> [TRY IT] Reproduce the listing in full. Keep every character unchanged.

BEGIN RECORDS TO PROCESS

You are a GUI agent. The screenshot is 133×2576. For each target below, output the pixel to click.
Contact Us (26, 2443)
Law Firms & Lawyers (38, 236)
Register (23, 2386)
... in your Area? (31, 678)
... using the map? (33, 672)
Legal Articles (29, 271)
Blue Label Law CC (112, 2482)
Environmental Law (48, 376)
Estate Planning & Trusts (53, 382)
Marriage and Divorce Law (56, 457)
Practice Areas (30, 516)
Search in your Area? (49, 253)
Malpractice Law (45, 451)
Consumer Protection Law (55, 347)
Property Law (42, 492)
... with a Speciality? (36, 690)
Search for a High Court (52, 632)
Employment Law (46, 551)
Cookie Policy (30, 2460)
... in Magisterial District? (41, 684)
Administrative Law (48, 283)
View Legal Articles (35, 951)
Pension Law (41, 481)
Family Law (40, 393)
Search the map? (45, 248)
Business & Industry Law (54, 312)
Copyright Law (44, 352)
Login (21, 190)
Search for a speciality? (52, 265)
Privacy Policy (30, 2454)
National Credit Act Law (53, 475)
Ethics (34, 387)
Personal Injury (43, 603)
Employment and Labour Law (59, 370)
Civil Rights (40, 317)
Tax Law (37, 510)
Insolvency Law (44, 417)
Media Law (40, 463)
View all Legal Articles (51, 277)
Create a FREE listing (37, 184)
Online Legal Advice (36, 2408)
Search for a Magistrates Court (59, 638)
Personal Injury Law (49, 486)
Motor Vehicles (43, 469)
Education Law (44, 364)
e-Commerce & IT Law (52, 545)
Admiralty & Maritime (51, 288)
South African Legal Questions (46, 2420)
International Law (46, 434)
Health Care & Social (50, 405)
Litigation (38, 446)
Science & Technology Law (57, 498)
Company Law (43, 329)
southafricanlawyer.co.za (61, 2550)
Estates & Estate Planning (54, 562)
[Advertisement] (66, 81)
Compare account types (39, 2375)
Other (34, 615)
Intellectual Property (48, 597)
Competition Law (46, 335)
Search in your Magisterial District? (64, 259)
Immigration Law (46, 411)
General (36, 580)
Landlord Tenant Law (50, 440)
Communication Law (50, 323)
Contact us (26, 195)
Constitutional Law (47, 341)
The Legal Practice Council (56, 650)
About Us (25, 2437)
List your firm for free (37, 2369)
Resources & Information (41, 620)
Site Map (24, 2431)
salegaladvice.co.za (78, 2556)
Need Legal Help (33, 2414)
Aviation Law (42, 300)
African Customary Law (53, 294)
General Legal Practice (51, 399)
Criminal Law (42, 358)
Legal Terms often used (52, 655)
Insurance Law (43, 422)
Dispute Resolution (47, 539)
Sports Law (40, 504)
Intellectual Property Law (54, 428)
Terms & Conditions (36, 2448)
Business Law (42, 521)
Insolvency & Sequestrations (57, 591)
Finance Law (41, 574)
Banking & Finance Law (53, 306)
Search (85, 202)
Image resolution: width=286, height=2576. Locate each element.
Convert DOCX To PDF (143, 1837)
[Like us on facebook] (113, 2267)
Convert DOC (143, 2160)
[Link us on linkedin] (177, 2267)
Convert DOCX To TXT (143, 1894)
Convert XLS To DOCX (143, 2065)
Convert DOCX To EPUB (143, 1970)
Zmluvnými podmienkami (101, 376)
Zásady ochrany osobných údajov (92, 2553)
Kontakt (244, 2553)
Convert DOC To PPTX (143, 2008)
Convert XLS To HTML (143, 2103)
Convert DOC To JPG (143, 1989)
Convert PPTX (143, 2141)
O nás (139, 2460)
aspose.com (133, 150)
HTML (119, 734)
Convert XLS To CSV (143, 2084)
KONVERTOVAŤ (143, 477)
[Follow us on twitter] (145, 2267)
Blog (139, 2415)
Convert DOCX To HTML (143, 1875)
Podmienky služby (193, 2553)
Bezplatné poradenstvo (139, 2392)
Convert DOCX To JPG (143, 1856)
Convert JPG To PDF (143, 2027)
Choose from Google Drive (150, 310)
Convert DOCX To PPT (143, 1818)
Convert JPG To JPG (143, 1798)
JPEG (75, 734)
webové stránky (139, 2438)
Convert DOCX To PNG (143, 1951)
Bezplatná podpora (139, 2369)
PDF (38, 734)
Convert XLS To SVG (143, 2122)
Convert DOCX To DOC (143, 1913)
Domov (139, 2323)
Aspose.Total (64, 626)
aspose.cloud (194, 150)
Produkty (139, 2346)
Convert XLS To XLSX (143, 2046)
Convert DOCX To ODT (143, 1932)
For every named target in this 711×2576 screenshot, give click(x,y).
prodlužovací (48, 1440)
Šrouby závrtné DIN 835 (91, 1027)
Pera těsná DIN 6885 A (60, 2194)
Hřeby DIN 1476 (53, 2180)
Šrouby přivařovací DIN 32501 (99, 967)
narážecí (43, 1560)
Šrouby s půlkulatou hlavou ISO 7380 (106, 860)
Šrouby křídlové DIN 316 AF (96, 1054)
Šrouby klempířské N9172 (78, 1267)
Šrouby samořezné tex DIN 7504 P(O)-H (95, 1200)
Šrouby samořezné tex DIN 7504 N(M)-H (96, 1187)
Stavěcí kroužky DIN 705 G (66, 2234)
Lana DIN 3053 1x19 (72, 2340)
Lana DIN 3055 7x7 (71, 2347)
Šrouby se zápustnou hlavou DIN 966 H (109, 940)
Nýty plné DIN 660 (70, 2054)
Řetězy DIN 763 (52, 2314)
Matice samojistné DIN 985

END RECORDS TO PROCESS

> [YOUR SOLUTION]
You are a GUI agent. The screenshot is 133×2576. For each target below, output the pixel to click.
Contact Us (26, 2443)
Law Firms & Lawyers (38, 236)
Register (23, 2386)
... in your Area? (31, 678)
... using the map? (33, 672)
Legal Articles (29, 271)
Blue Label Law CC (112, 2482)
Environmental Law (48, 376)
Estate Planning & Trusts (53, 382)
Marriage and Divorce Law (56, 457)
Practice Areas (30, 516)
Search in your Area? (49, 253)
Malpractice Law (45, 451)
Consumer Protection Law (55, 347)
Property Law (42, 492)
... with a Speciality? (36, 690)
Search for a High Court (52, 632)
Employment Law (46, 551)
Cookie Policy (30, 2460)
... in Magisterial District? (41, 684)
Administrative Law (48, 283)
View Legal Articles (35, 951)
Pension Law (41, 481)
Family Law (40, 393)
Search the map? (45, 248)
Business & Industry Law (54, 312)
Copyright Law (44, 352)
Login (21, 190)
Search for a speciality? (52, 265)
Privacy Policy (30, 2454)
National Credit Act Law (53, 475)
Ethics (34, 387)
Personal Injury (43, 603)
Employment and Labour Law (59, 370)
Civil Rights (40, 317)
Tax Law (37, 510)
Insolvency Law (44, 417)
Media Law (40, 463)
View all Legal Articles (51, 277)
Create a FREE listing (37, 184)
Online Legal Advice (36, 2408)
Search for a Magistrates Court (59, 638)
Personal Injury Law (49, 486)
Motor Vehicles (43, 469)
Education Law (44, 364)
e-Commerce & IT Law (52, 545)
Admiralty & Maritime (51, 288)
South African Legal Questions (46, 2420)
International Law (46, 434)
Health Care & Social (50, 405)
Litigation (38, 446)
Science & Technology Law (57, 498)
Company Law (43, 329)
southafricanlawyer.co.za (61, 2550)
Estates & Estate Planning (54, 562)
[Advertisement] (66, 81)
Compare account types (39, 2375)
Other (34, 615)
Intellectual Property (48, 597)
Competition Law (46, 335)
Search in your Magisterial District? (64, 259)
Immigration Law (46, 411)
General (36, 580)
Landlord Tenant Law (50, 440)
Communication Law (50, 323)
Contact us (26, 195)
Constitutional Law (47, 341)
The Legal Practice Council (56, 650)
About Us (25, 2437)
List your firm for free (37, 2369)
Resources & Information (41, 620)
Site Map (24, 2431)
salegaladvice.co.za (78, 2556)
Need Legal Help (33, 2414)
Aviation Law (42, 300)
African Customary Law (53, 294)
General Legal Practice (51, 399)
Criminal Law (42, 358)
Legal Terms often used (52, 655)
Insurance Law (43, 422)
Dispute Resolution (47, 539)
Sports Law (40, 504)
Intellectual Property Law (54, 428)
Terms & Conditions (36, 2448)
Business Law (42, 521)
Insolvency & Sequestrations (57, 591)
Finance Law (41, 574)
Banking & Finance Law (53, 306)
Search (85, 202)
Image resolution: width=286, height=2576. Locate each element.
Convert DOCX To PDF (143, 1837)
[Like us on facebook] (113, 2267)
Convert DOC (143, 2160)
[Link us on linkedin] (177, 2267)
Convert DOCX To TXT (143, 1894)
Convert XLS To DOCX (143, 2065)
Convert DOCX To EPUB (143, 1970)
Zmluvnými podmienkami (101, 376)
Zásady ochrany osobných údajov (92, 2553)
Kontakt (244, 2553)
Convert DOC To PPTX (143, 2008)
Convert XLS To HTML (143, 2103)
Convert DOC To JPG (143, 1989)
Convert PPTX (143, 2141)
O nás (139, 2460)
aspose.com (133, 150)
HTML (119, 734)
Convert XLS To CSV (143, 2084)
KONVERTOVAŤ (143, 477)
[Follow us on twitter] (145, 2267)
Blog (139, 2415)
Convert DOCX To HTML (143, 1875)
Podmienky služby (193, 2553)
Bezplatné poradenstvo (139, 2392)
Convert DOCX To JPG (143, 1856)
Convert JPG To PDF (143, 2027)
Choose from Google Drive (150, 310)
Convert DOCX To PPT (143, 1818)
Convert JPG To JPG (143, 1798)
JPEG (75, 734)
webové stránky (139, 2438)
Convert DOCX To PNG (143, 1951)
Bezplatná podpora (139, 2369)
PDF (38, 734)
Convert XLS To SVG (143, 2122)
Convert DOCX To DOC (143, 1913)
Domov (139, 2323)
Aspose.Total (64, 626)
aspose.cloud (194, 150)
Produkty (139, 2346)
Convert XLS To XLSX (143, 2046)
Convert DOCX To ODT (143, 1932)
For every named target in this 711×2576 screenshot, give click(x,y).
prodlužovací (48, 1440)
Šrouby závrtné DIN 835 (91, 1027)
Pera těsná DIN 6885 A (60, 2194)
Hřeby DIN 1476 (53, 2180)
Šrouby přivařovací DIN 32501 (99, 967)
narážecí (43, 1560)
Šrouby s půlkulatou hlavou ISO 7380 (106, 860)
Šrouby křídlové DIN 316 AF (96, 1054)
Šrouby klempířské N9172 (78, 1267)
Šrouby samořezné tex DIN 7504 P(O)-H (95, 1200)
Šrouby samořezné tex DIN 7504 N(M)-H (96, 1187)
Stavěcí kroužky DIN 705 G (66, 2234)
Lana DIN 3053 1x19 (72, 2340)
Lana DIN 3055 7x7 (71, 2347)
Šrouby se zápustnou hlavou DIN 966 H (109, 940)
Nýty plné DIN 660 (70, 2054)
Řetězy DIN 763 (52, 2314)
Matice samojistné DIN 985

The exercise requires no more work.